**What needs to be done**
Transcribe exactly the lines from the one holding "Task: Click the order circle icon numbered 1" through the closing line of the entries below. Pictures stay out of the copy.

**Data provided**

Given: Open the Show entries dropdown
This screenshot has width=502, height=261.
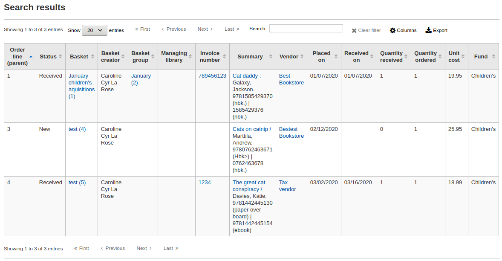Looking at the screenshot, I should coord(94,30).
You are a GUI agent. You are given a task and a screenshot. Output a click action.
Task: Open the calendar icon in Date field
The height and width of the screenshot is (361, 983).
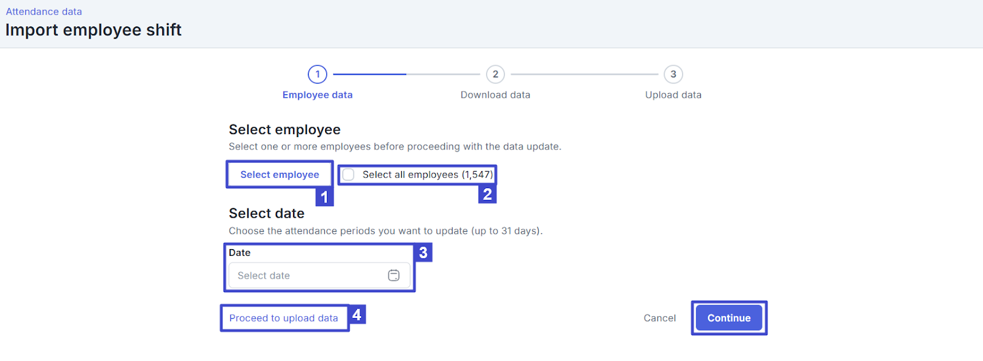click(394, 276)
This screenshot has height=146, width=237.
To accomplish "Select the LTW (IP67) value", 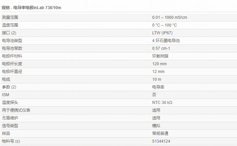I will (162, 33).
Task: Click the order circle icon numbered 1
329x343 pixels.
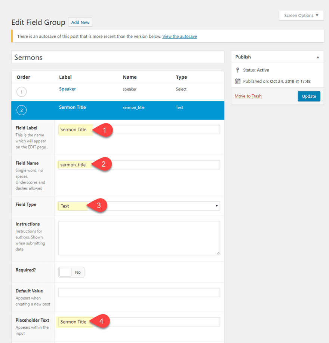Action: [x=22, y=92]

**Your solution**
Task: Click the order circle icon numbered 1
329x343 pixels.
Action: [x=22, y=92]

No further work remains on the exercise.